Which lines in the data contain the word "agent"? Please copy each of them.

Dataset excerpts:
┄┄┄┄┄┄

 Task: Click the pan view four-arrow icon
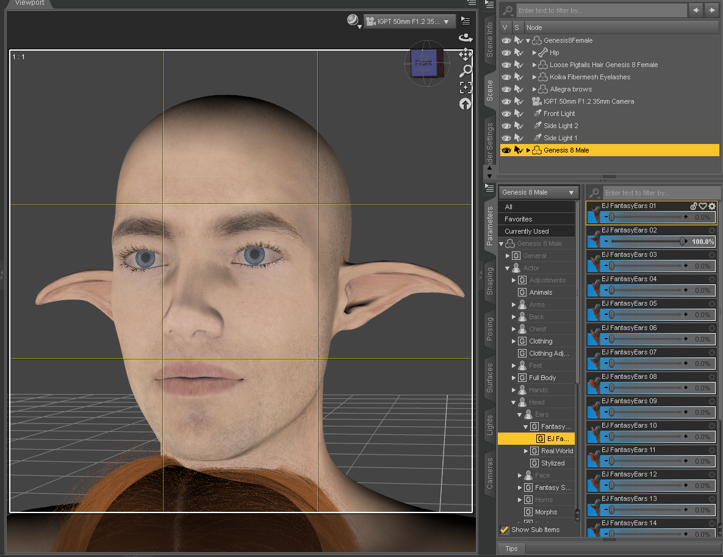[x=466, y=54]
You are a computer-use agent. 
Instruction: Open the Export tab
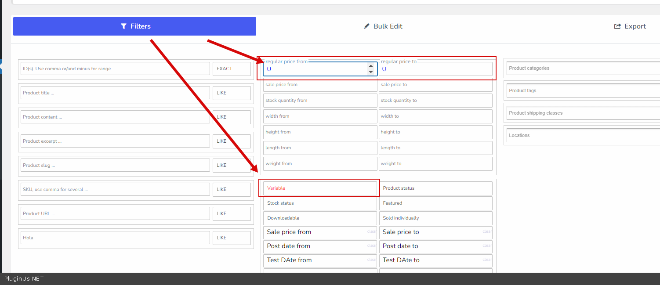pos(630,26)
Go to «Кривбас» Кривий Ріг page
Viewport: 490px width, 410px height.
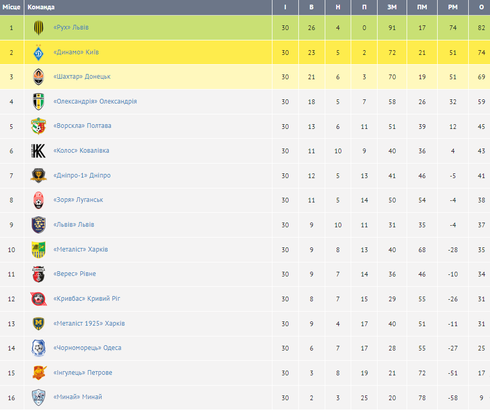87,299
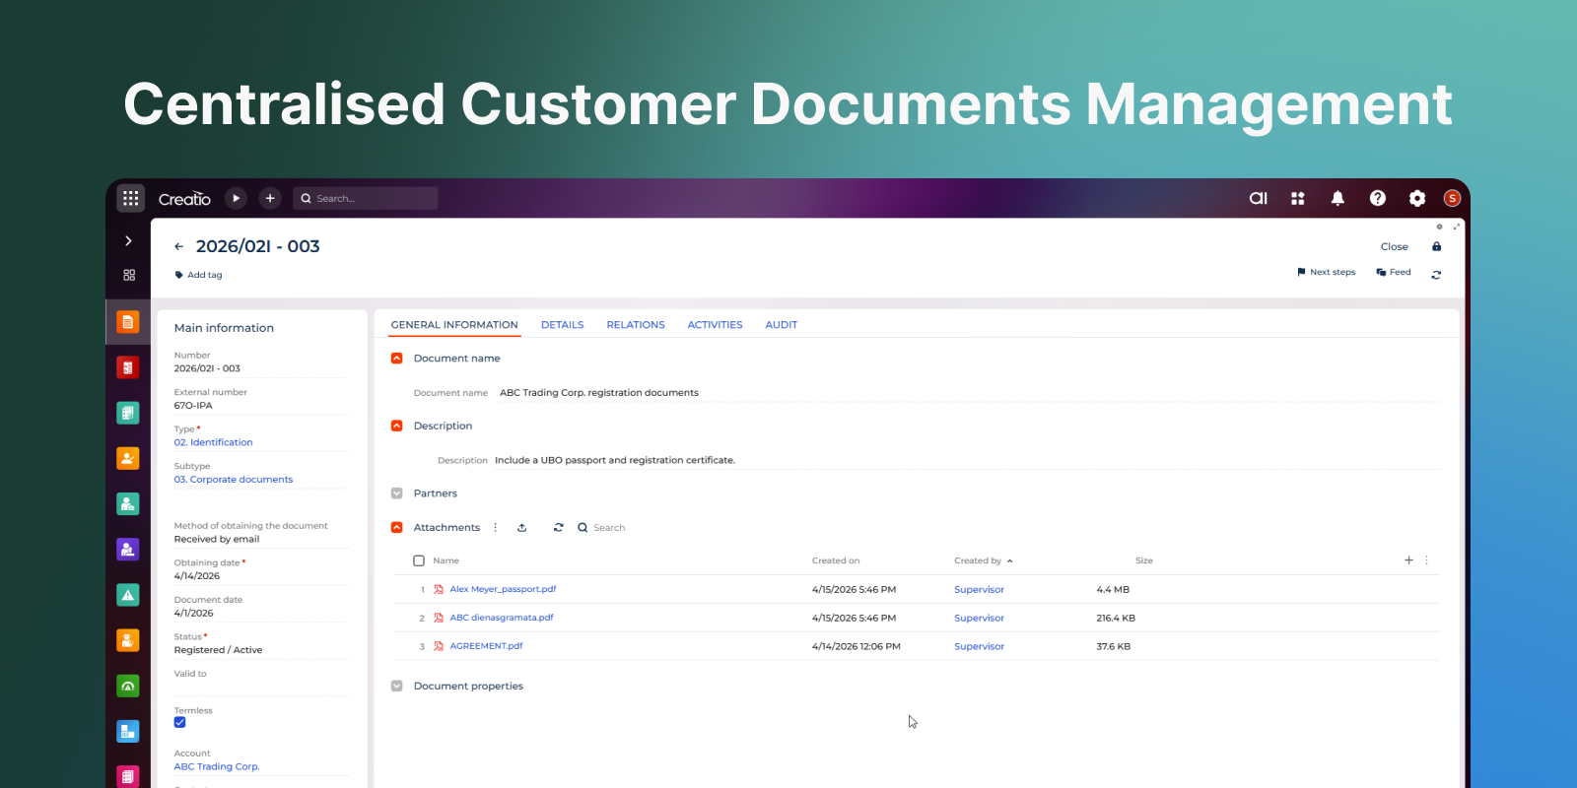Viewport: 1577px width, 788px height.
Task: Uncheck the Termless checkbox
Action: (x=180, y=723)
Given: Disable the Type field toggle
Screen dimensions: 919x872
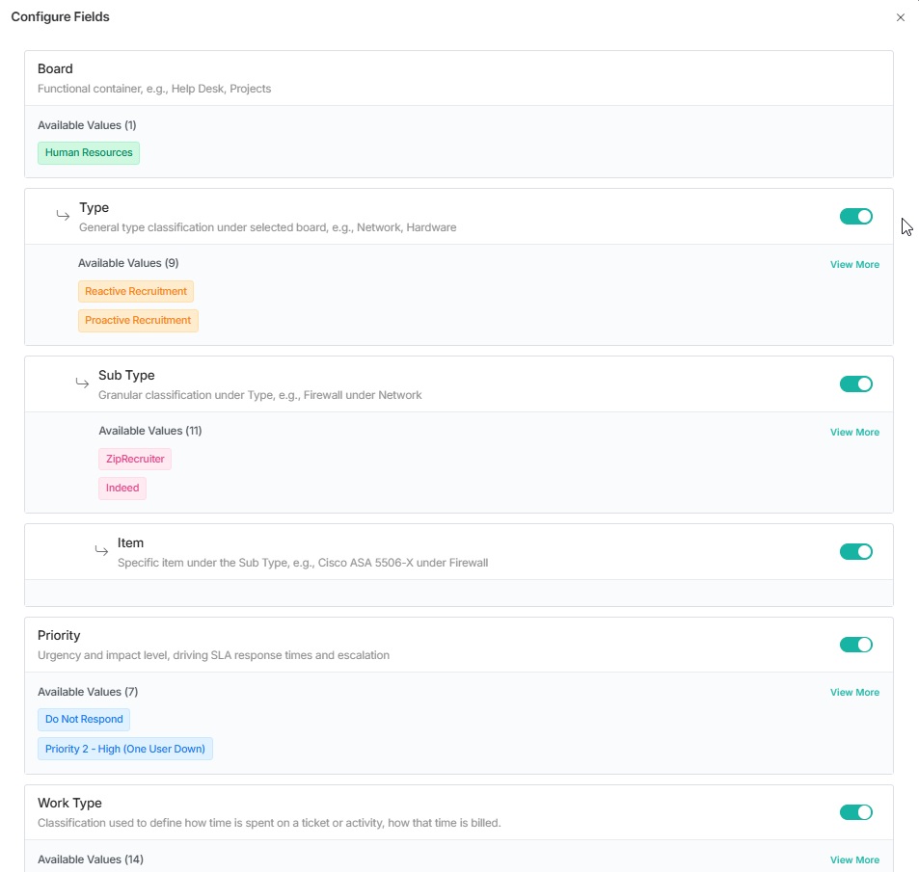Looking at the screenshot, I should pyautogui.click(x=855, y=216).
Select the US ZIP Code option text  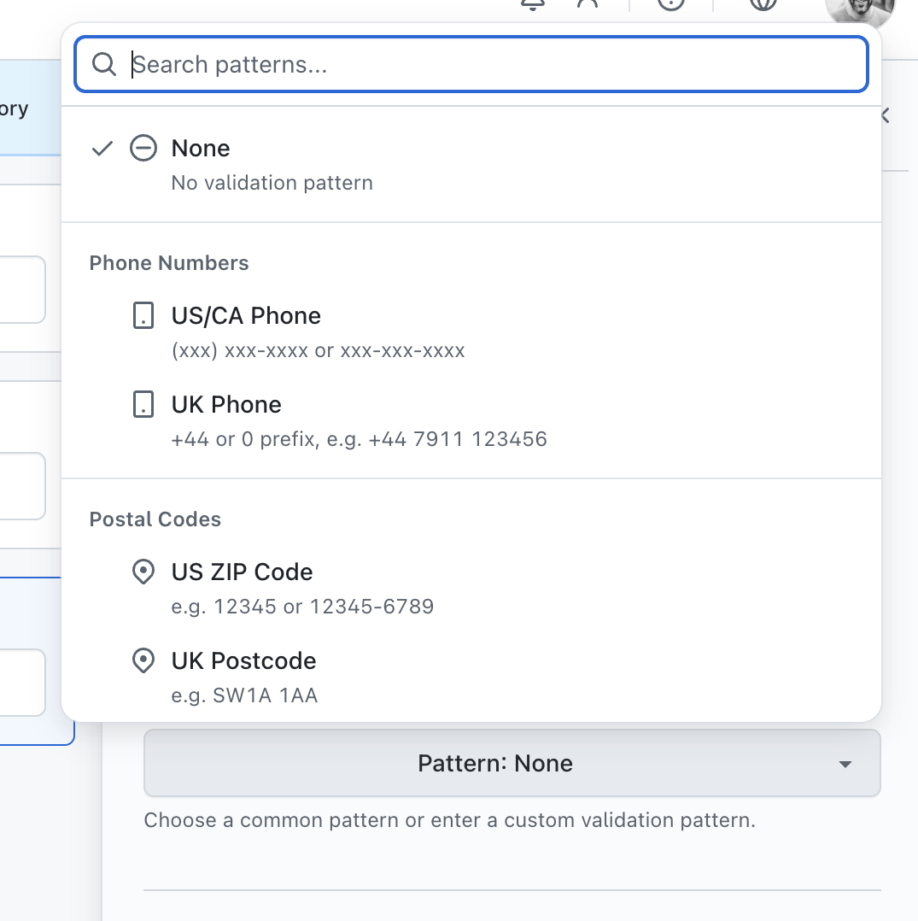pyautogui.click(x=242, y=572)
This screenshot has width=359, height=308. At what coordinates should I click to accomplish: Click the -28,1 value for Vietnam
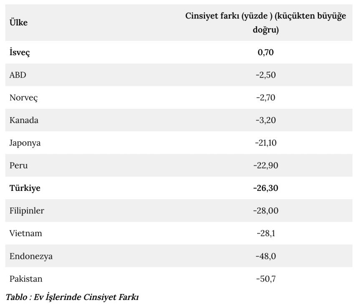point(265,233)
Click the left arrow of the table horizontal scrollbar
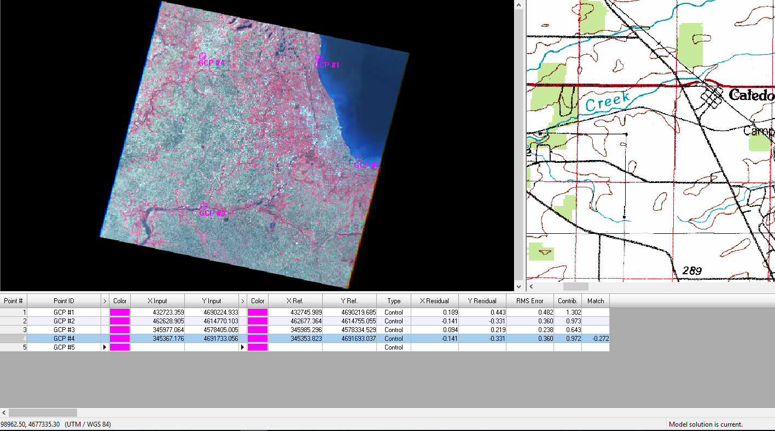 coord(4,412)
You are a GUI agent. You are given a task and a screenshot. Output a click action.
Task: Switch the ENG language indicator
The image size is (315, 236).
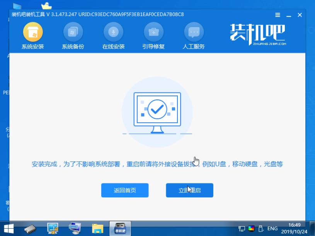272,228
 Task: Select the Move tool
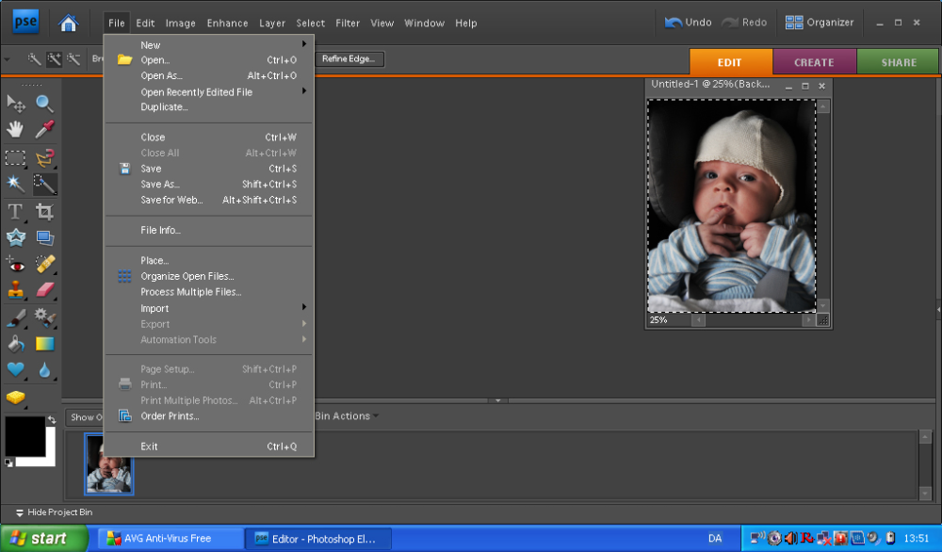pos(15,104)
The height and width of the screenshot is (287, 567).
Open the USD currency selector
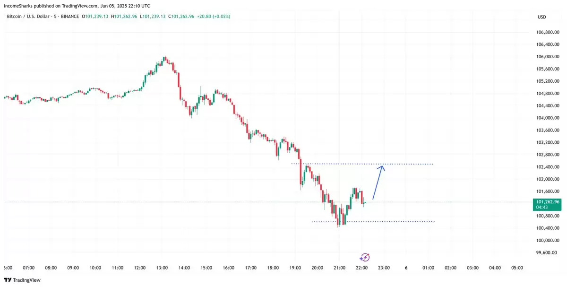(x=541, y=17)
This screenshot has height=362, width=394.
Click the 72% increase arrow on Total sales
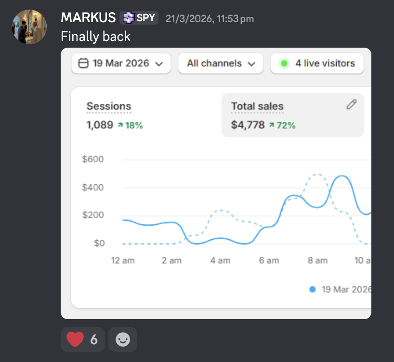[272, 125]
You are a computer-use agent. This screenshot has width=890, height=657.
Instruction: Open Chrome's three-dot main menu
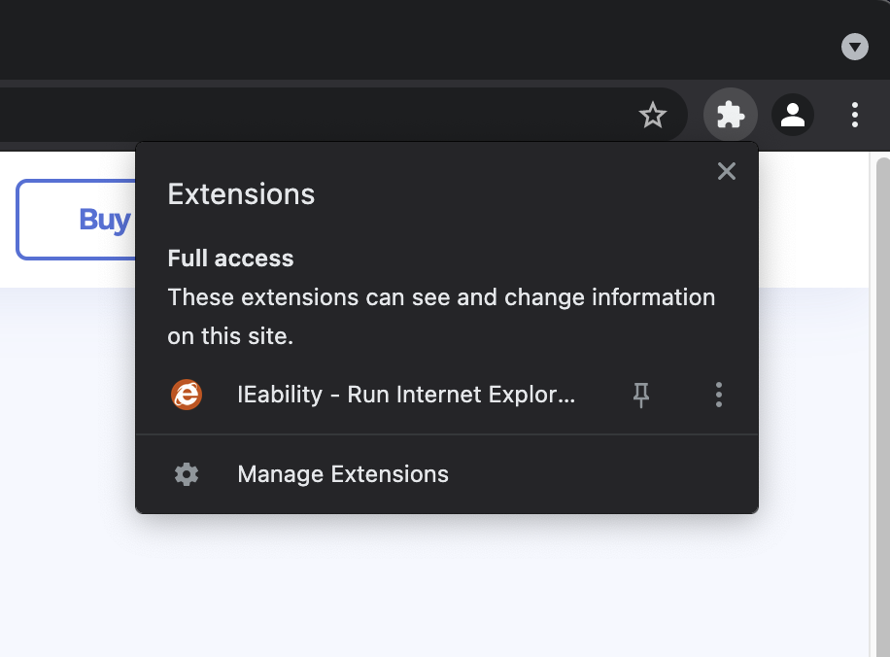tap(854, 116)
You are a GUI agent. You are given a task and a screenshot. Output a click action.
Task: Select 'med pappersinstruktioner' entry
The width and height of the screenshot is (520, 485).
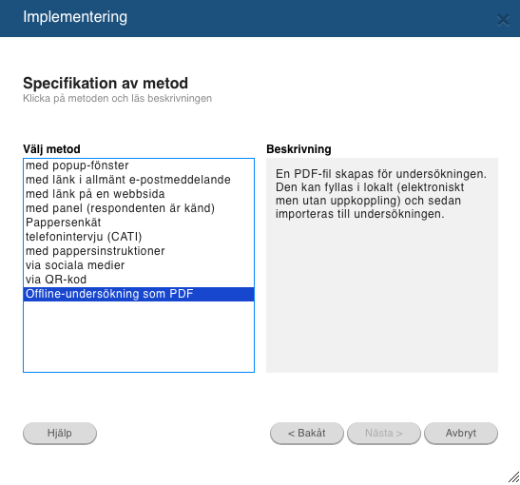point(139,251)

┄┄┄┄┄┄

SOLUTION:
You are a computer-use agent. 
You are a GUI agent. You are given a task and a screenshot. Output a click action.
You are a computer-use agent. This screenshot has width=890, height=657.
You are a GUI agent. You are given a task and a screenshot. Output a click action.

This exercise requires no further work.